Why USD/JPY Could Rise Further on Diverging Economic and Policy Outlooks

The economic and policy divergence between the United States and Japan is becoming increasingly clear, setting the stage for a potential rise in USD/JPY.
Fundamental Analysis
The United States continues to display economic resilience, even as global growth concerns persist.
GDP growth for the latest quarter stands at 2.4 percent, with annual growth at 2.5 percent. The labour market remains healthy with an unemployment rate of 4.2 percent, while retail sales have risen strongly by 1.4 percent month-on-month. Inflation, although easing to 2.4 percent year-on-year, remains sticky enough for the Federal Reserve to maintain a cautious monetary stance.
The Federal Reserve has signalled that interest rates will remain higher for longer, with no immediate rush to cut rates. This positions the US dollar favourably against lower-yielding currencies.
In contrast, Japan’s economy remains subdued.
GDP growth is weak at 0.6 percent, and although inflation has picked up to 3.6 percent year-on-year, the Bank of Japan has been extremely slow in normalising monetary policy. Interest rates remain ultra-low at just 0.5 percent, and forward guidance from the Bank of Japan suggests that any further tightening will be minimal and gradual.
The large and sustained interest rate differential between US and Japanese assets continues to drive strong capital outflows from Japan, supporting USD/JPY appreciation.
Technical Analysis
On the daily chart, USD/JPY remains technically bearish but is showing early signs of a potential bottom.
Price is currently below the Ichimoku Cloud, maintaining a bearish structure. However, there is emerging bullish divergence on the RSI, which stands at 39.01 and is making higher lows even as price action tests support levels.
The MACD is flattening and the histogram is turning positive, indicating a possible shift in momentum.
The Tenkan-Sen (Conversion Line) at 141.959 is the immediate resistance.
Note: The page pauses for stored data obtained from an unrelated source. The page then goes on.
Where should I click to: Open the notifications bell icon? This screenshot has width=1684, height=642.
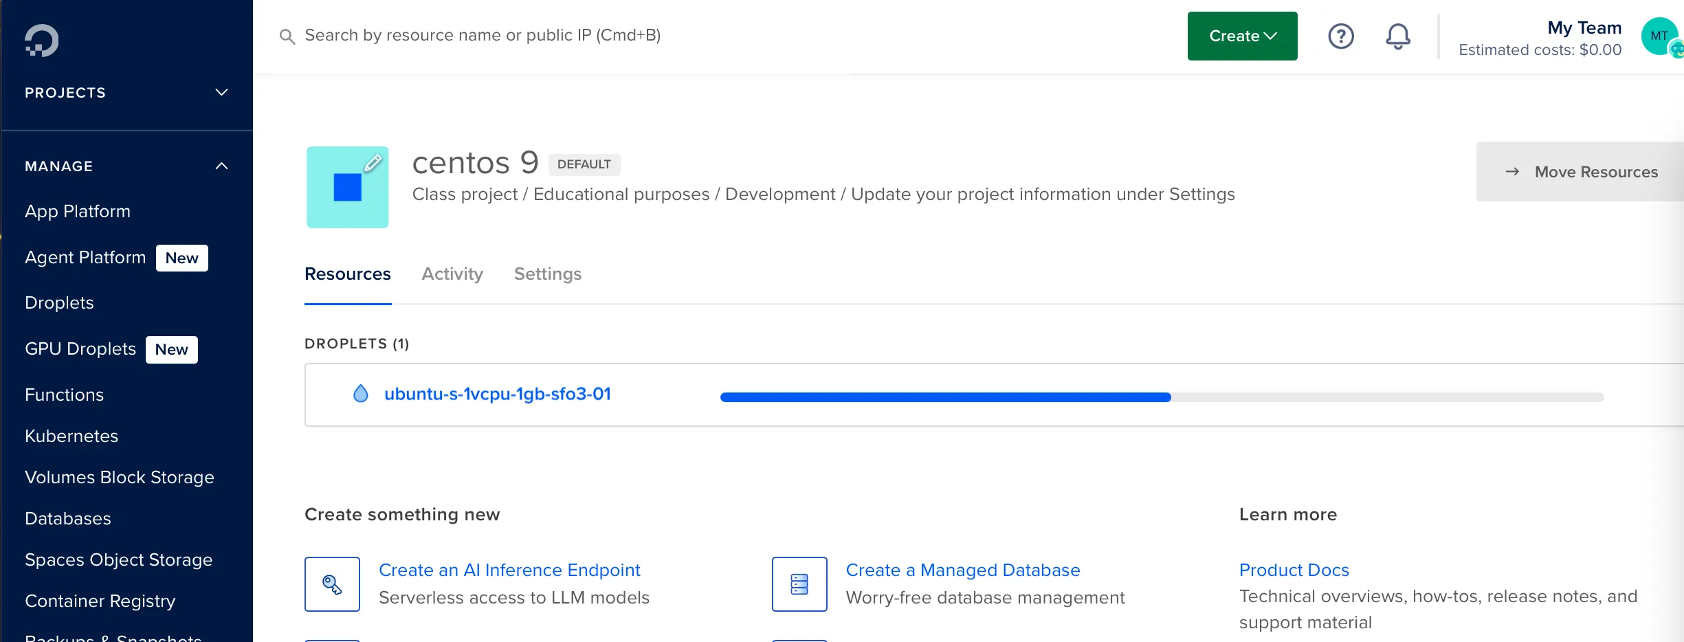click(1397, 36)
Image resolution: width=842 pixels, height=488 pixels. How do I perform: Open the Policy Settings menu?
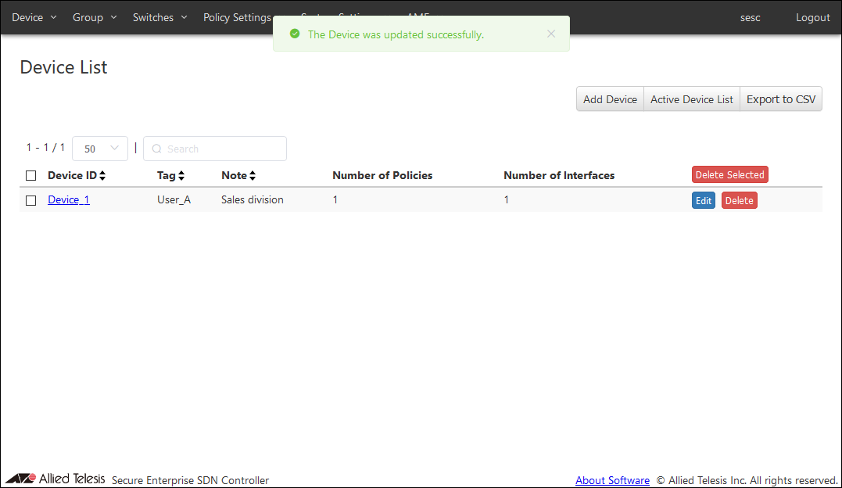[x=238, y=17]
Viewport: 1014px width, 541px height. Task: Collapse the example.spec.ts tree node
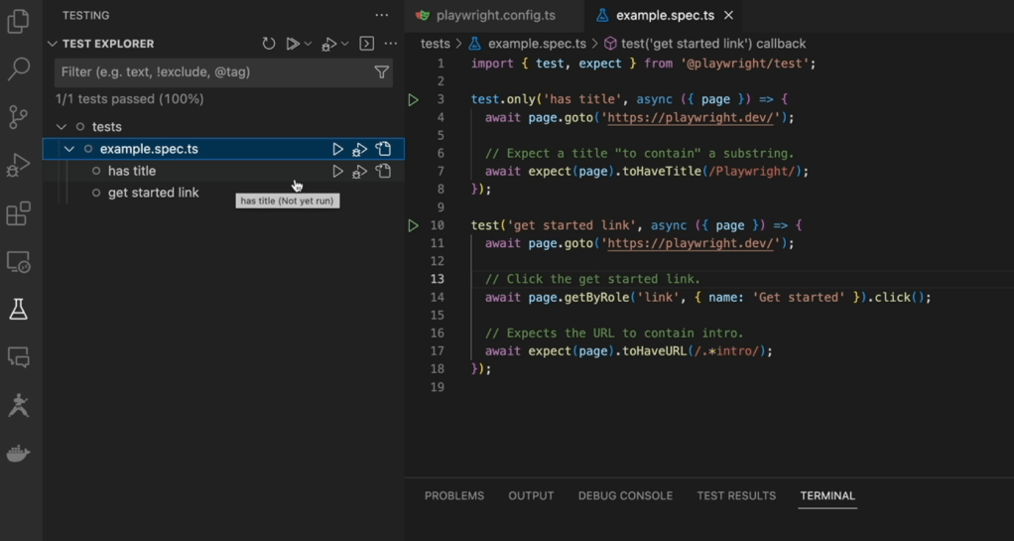click(x=69, y=149)
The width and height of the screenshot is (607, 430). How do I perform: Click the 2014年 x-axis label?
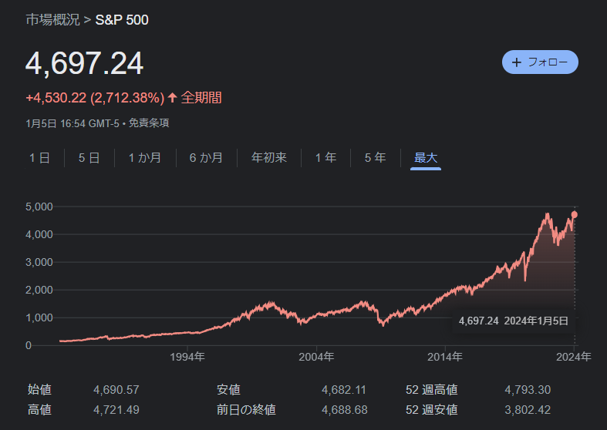(444, 357)
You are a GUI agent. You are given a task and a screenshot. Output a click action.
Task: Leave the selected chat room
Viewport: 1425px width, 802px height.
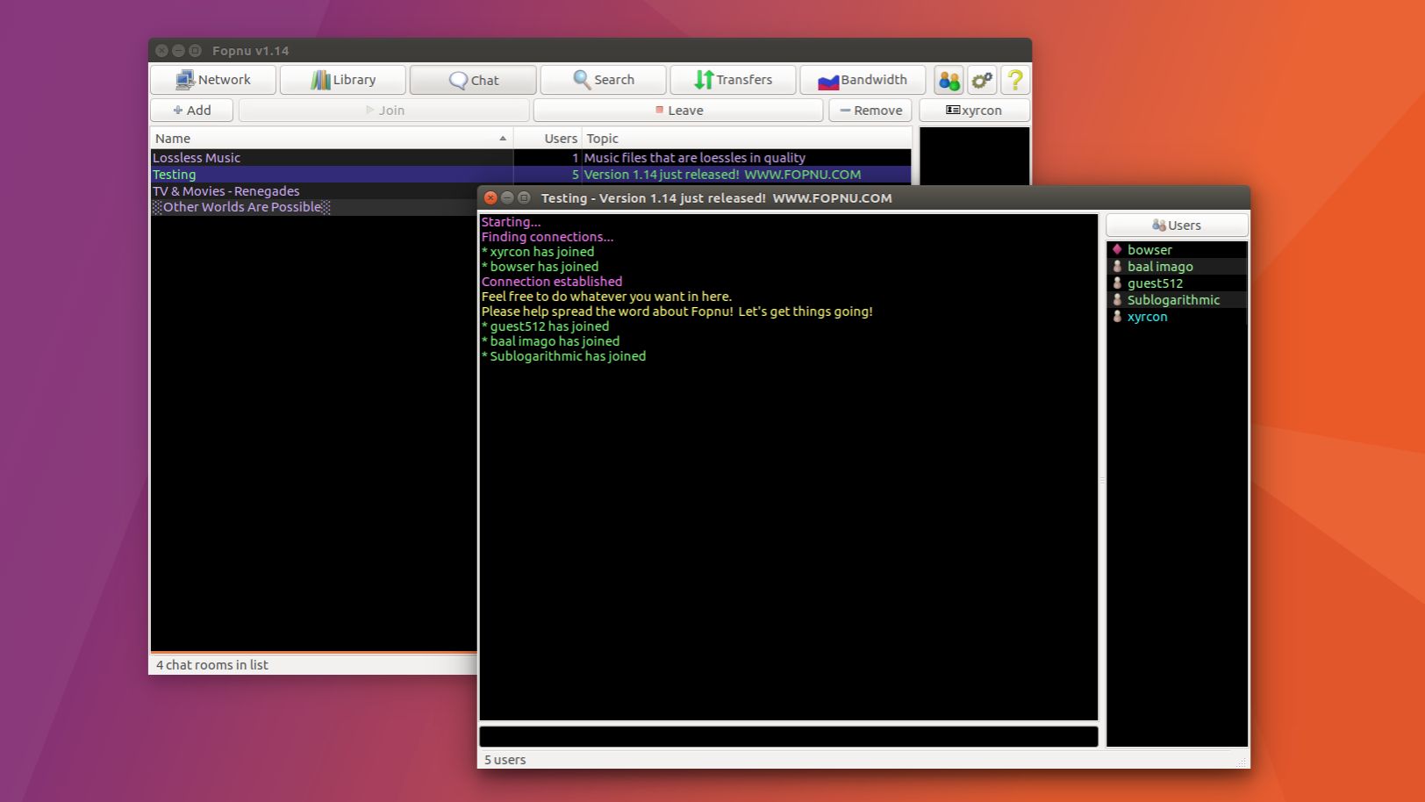tap(678, 111)
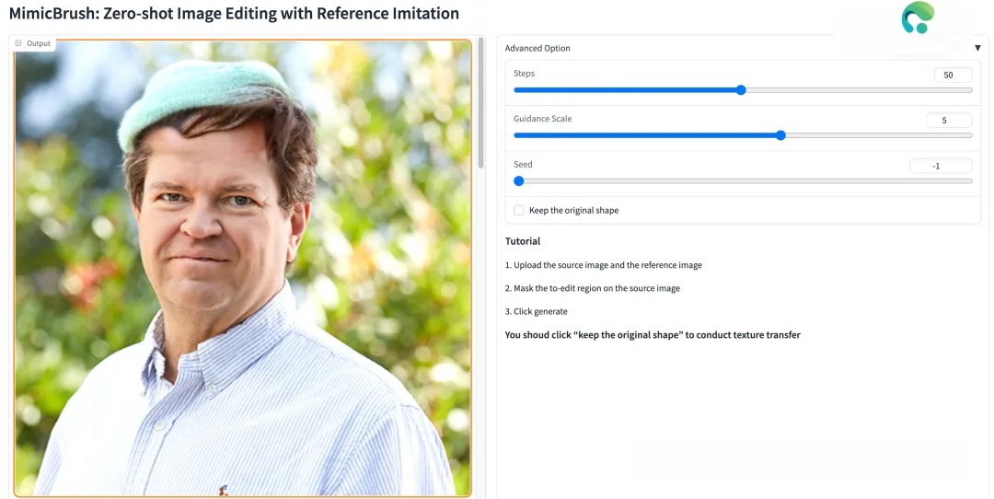Click the Tutorial heading
994x499 pixels.
[523, 241]
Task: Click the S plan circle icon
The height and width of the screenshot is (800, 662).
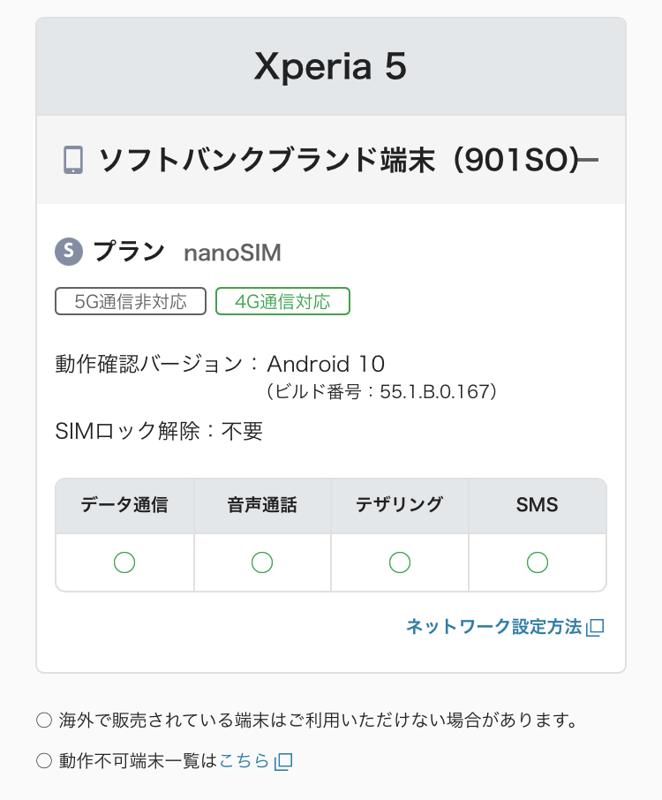Action: coord(68,253)
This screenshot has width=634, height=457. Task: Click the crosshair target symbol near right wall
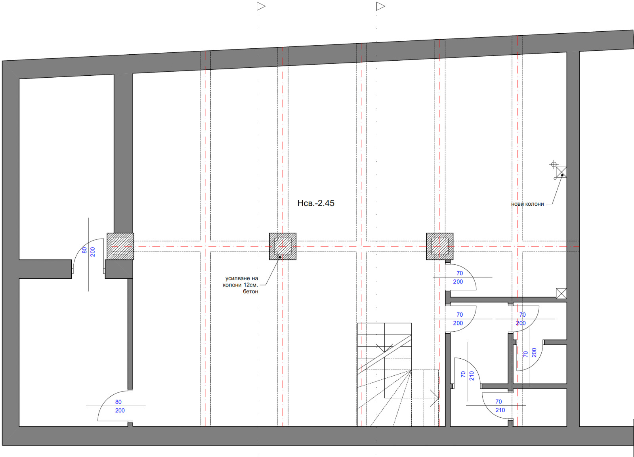pyautogui.click(x=554, y=164)
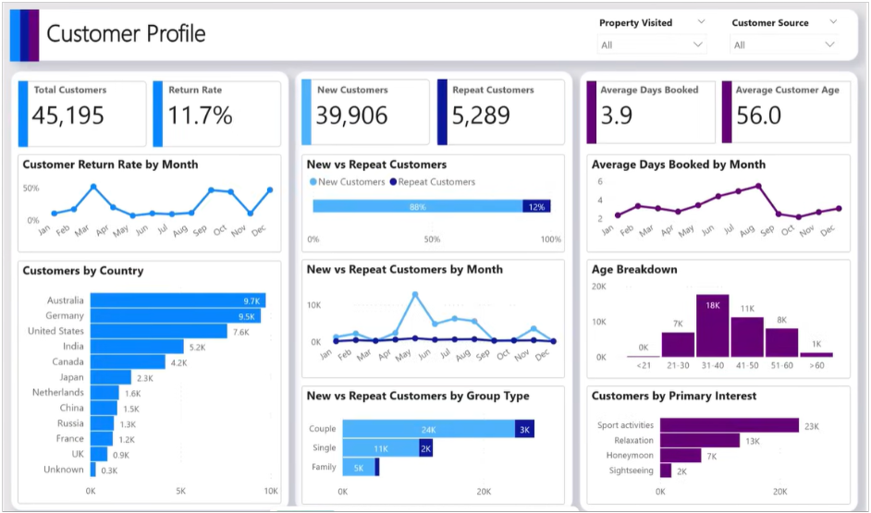Select the Honeymoon bar in Primary Interest
Image resolution: width=871 pixels, height=513 pixels.
(x=680, y=456)
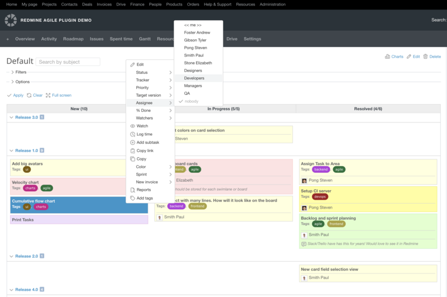Image resolution: width=447 pixels, height=297 pixels.
Task: Open the Release 2.0 version link
Action: (26, 256)
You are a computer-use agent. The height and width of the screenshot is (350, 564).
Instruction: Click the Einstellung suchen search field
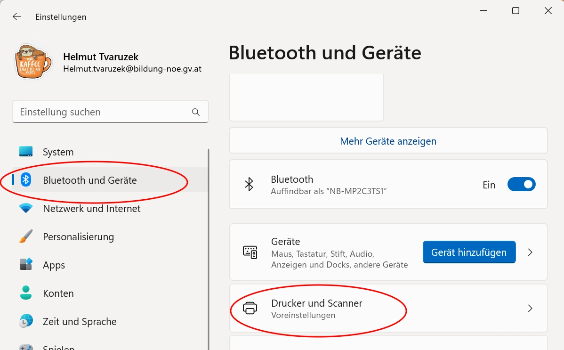(x=104, y=112)
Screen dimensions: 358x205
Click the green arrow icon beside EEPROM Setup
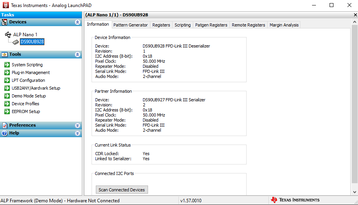click(7, 111)
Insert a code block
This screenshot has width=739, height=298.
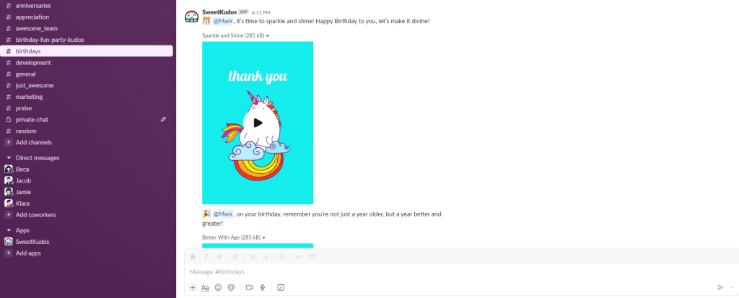coord(312,257)
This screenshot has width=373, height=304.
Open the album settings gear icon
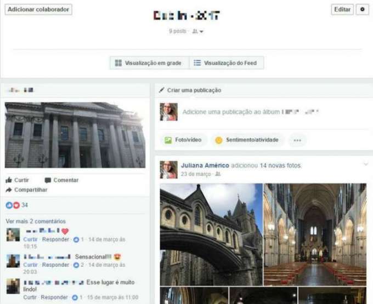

A daily close above this level would confirm the start of a technical rebound towards higher resistance zones, potentially towards the cloud.
Volume analysis suggests that the recent downside move was accompanied by capitulation selling, often a precursor to trend reversals.
Candlestick formations show stabilisation, with small-bodied candles and lower wicks near current support levels around 141.95.
Sentiment Analysis
Market sentiment remains supportive of USD strength against JPY.
The latest Commitments of Traders data show heavy net short positioning in the Japanese yen, consistent with expectations that the BoJ will not significantly tighten policy.
Meanwhile, the US dollar maintains strong speculative support due to its yield advantage and resilient economy.
Options markets reflect a premium for USD/JPY upside, with risk reversals showing a slight bias toward USD gains.
Global risk sentiment has turned moderately positive, reducing demand for traditional safe-haven currencies like the yen and making high-yielding currencies like the dollar more attractive.
Conclusion
The USD/JPY pair is positioned for a potential move higher, supported by strong fundamental and sentiment factors.
The economic and policy divergence between the United States and Japan remains wide, and capital flows continue to favour the US dollar.
Technically, early signs of stabilisation are emerging. A confirmed daily close above 141.959 would likely signal a shift back towards bullish momentum.